* _Dataset entries_:
──────────
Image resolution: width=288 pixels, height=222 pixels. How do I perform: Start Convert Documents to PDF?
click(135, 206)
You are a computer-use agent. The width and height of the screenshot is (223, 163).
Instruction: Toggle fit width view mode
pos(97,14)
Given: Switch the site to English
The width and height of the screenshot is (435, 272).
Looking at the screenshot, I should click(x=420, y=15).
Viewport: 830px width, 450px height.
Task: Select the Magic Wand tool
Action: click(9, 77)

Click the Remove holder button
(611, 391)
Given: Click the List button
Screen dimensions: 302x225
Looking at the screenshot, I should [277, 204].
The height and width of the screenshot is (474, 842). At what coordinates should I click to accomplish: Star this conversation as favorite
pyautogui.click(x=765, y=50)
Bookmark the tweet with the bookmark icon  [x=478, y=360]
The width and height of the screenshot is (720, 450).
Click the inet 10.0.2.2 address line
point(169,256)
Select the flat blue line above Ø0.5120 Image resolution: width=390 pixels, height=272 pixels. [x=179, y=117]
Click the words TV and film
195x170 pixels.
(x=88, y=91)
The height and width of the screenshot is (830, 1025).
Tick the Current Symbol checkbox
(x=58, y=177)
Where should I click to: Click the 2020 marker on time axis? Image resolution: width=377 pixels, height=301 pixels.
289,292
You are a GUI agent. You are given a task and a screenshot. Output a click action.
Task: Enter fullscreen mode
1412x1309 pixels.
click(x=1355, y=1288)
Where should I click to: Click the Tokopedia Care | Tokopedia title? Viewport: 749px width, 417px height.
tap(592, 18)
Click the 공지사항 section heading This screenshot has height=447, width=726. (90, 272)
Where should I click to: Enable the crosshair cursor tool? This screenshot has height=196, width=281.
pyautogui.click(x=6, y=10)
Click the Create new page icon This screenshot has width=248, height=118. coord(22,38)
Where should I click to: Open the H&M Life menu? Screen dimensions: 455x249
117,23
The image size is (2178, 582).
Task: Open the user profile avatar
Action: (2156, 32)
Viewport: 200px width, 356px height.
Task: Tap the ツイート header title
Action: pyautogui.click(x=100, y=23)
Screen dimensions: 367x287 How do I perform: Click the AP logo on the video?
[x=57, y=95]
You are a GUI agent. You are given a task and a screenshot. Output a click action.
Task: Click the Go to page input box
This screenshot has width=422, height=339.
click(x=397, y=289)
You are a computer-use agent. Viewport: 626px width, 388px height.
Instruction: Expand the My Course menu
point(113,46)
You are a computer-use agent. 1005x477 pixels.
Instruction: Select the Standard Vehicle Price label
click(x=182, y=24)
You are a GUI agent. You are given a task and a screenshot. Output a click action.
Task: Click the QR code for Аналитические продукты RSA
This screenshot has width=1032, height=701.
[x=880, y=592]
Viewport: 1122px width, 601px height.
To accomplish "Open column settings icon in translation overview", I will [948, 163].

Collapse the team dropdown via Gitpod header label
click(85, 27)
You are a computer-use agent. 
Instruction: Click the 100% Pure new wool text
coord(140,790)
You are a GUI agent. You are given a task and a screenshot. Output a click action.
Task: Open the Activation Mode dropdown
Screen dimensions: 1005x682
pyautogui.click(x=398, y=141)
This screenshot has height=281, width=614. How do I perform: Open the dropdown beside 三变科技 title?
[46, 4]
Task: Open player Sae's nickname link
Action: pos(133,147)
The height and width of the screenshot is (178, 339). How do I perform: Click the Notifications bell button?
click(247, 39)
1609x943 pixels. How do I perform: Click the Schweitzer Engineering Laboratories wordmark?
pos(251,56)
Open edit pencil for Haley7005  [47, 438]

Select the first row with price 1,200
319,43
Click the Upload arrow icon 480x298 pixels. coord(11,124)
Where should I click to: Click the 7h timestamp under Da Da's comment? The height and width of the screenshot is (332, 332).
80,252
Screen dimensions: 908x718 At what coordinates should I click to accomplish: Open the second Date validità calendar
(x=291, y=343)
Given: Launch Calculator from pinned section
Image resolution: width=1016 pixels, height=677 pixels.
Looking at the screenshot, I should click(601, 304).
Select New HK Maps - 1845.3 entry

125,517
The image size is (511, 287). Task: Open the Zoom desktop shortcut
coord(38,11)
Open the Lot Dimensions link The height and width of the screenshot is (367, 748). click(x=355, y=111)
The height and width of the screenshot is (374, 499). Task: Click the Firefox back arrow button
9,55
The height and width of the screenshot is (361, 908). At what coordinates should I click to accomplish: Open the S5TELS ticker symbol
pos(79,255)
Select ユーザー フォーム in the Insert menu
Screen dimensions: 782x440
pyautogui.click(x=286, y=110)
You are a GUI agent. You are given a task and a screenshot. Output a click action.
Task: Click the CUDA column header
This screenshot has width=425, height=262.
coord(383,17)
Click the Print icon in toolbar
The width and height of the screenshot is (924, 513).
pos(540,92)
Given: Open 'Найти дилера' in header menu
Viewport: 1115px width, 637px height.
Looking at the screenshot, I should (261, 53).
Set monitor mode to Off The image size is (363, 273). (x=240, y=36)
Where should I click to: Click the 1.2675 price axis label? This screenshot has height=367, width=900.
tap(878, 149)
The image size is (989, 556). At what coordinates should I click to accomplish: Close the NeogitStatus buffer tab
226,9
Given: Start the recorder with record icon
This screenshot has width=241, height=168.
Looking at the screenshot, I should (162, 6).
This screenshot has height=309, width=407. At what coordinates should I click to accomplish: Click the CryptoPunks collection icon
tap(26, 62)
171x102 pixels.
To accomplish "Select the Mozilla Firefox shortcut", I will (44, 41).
──────────
* _WORK TO BE COMPLETED_:
Rewrite the items above, swapping every "Where should I click to" for "What spot should I click to" and keeping everything else the same.

* _FINISHED EXERCISE_:
Image resolution: width=288 pixels, height=222 pixels. How do I perform: Start Convert Documents to PDF?
click(135, 206)
You are a computer-use agent. The width and height of the screenshot is (223, 163).
Instruction: Toggle fit width view mode
pos(97,14)
Given: Switch the site to English
The width and height of the screenshot is (435, 272).
Looking at the screenshot, I should click(x=420, y=15).
Viewport: 830px width, 450px height.
Task: Select the Magic Wand tool
Action: click(9, 77)

Click the Remove holder button
(611, 391)
Given: Click the List button
Screen dimensions: 302x225
Looking at the screenshot, I should [277, 204].
The height and width of the screenshot is (474, 842). At what coordinates should I click to accomplish: Star this conversation as favorite
pyautogui.click(x=765, y=50)
Bookmark the tweet with the bookmark icon  [x=478, y=360]
The width and height of the screenshot is (720, 450).
Click the inet 10.0.2.2 address line
point(169,256)
Select the flat blue line above Ø0.5120 Image resolution: width=390 pixels, height=272 pixels. [x=179, y=117]
Click the words TV and film
195x170 pixels.
(x=88, y=91)
The height and width of the screenshot is (830, 1025).
Tick the Current Symbol checkbox
(x=58, y=177)
What spot should I click to: Click the 2020 marker on time axis? Image resolution: width=377 pixels, height=301 pixels.
289,292
You are a GUI agent. You are given a task and a screenshot. Output a click action.
Task: Enter fullscreen mode
1412x1309 pixels.
click(x=1355, y=1288)
What spot should I click to: Click the Tokopedia Care | Tokopedia title? Viewport: 749px width, 417px height.
tap(592, 18)
Click the 공지사항 section heading This screenshot has height=447, width=726. (90, 272)
What spot should I click to: Enable the crosshair cursor tool? This screenshot has height=196, width=281.
pyautogui.click(x=6, y=10)
Click the Create new page icon This screenshot has width=248, height=118. coord(22,38)
What spot should I click to: Open the H&M Life menu? Screen dimensions: 455x249
117,23
The image size is (2178, 582).
Task: Open the user profile avatar
Action: (2156, 32)
Viewport: 200px width, 356px height.
Task: Tap the ツイート header title
Action: pyautogui.click(x=100, y=23)
Screen dimensions: 367x287 How do I perform: Click the AP logo on the video?
[x=57, y=95]
You are a GUI agent. You are given a task and a screenshot. Output a click action.
Task: Click the Go to page input box
This screenshot has width=422, height=339.
click(x=397, y=289)
You are a computer-use agent. Viewport: 626px width, 388px height.
Instruction: Expand the My Course menu
point(113,46)
You are a computer-use agent. 1005x477 pixels.
Instruction: Select the Standard Vehicle Price label
click(x=182, y=24)
You are a GUI agent. You are given a task and a screenshot. Output a click action.
Task: Click the QR code for Аналитические продукты RSA
This screenshot has width=1032, height=701.
[x=880, y=592]
Viewport: 1122px width, 601px height.
To accomplish "Open column settings icon in translation overview", I will [948, 163].

Collapse the team dropdown via Gitpod header label
click(85, 27)
You are a computer-use agent. 
Instruction: Click the 100% Pure new wool text
coord(140,790)
You are a GUI agent. You are given a task and a screenshot. Output a click action.
Task: Open the Activation Mode dropdown
Screen dimensions: 1005x682
pyautogui.click(x=398, y=141)
This screenshot has height=281, width=614. How do I perform: Open the dropdown beside 三变科技 title?
[46, 4]
Task: Open player Sae's nickname link
Action: pos(133,147)
The height and width of the screenshot is (178, 339). How do I perform: Click the Notifications bell button?
click(247, 39)
1609x943 pixels. How do I perform: Click the Schweitzer Engineering Laboratories wordmark?
pos(251,56)
Open edit pencil for Haley7005  [47, 438]

Select the first row with price 1,200
319,43
Click the Upload arrow icon 480x298 pixels. coord(11,124)
What spot should I click to: Click the 7h timestamp under Da Da's comment? The height and width of the screenshot is (332, 332).
80,252
Screen dimensions: 908x718 At what coordinates should I click to accomplish: Open the second Date validità calendar
(x=291, y=343)
Given: Launch Calculator from pinned section
Image resolution: width=1016 pixels, height=677 pixels.
Looking at the screenshot, I should click(601, 304).
Select New HK Maps - 1845.3 entry

125,517
The image size is (511, 287). Task: Open the Zoom desktop shortcut
coord(38,11)
Open the Lot Dimensions link The height and width of the screenshot is (367, 748). click(x=355, y=111)
The height and width of the screenshot is (374, 499). Task: Click the Firefox back arrow button
9,55
The height and width of the screenshot is (361, 908). At what coordinates should I click to accomplish: Open the S5TELS ticker symbol
pos(79,255)
Select ユーザー フォーム in the Insert menu
Screen dimensions: 782x440
pyautogui.click(x=286, y=110)
You are a GUI agent. You are given a task and a screenshot. Output a click action.
Task: Click the CUDA column header
This screenshot has width=425, height=262.
coord(383,17)
Click the Print icon in toolbar
The width and height of the screenshot is (924, 513).
pos(540,92)
Given: Open 'Найти дилера' in header menu
Viewport: 1115px width, 637px height.
Looking at the screenshot, I should (261, 53).
Set monitor mode to Off The image size is (363, 273). (x=240, y=36)
What spot should I click to: Click the 1.2675 price axis label? This screenshot has height=367, width=900.
tap(878, 149)
The image size is (989, 556). At what coordinates should I click to accomplish: Close the NeogitStatus buffer tab
226,9
Given: Start the recorder with record icon
This screenshot has width=241, height=168.
Looking at the screenshot, I should (162, 6).
This screenshot has height=309, width=407. At what coordinates should I click to accomplish: Click the CryptoPunks collection icon
tap(26, 62)
171x102 pixels.
To accomplish "Select the Mozilla Firefox shortcut", I will (44, 41).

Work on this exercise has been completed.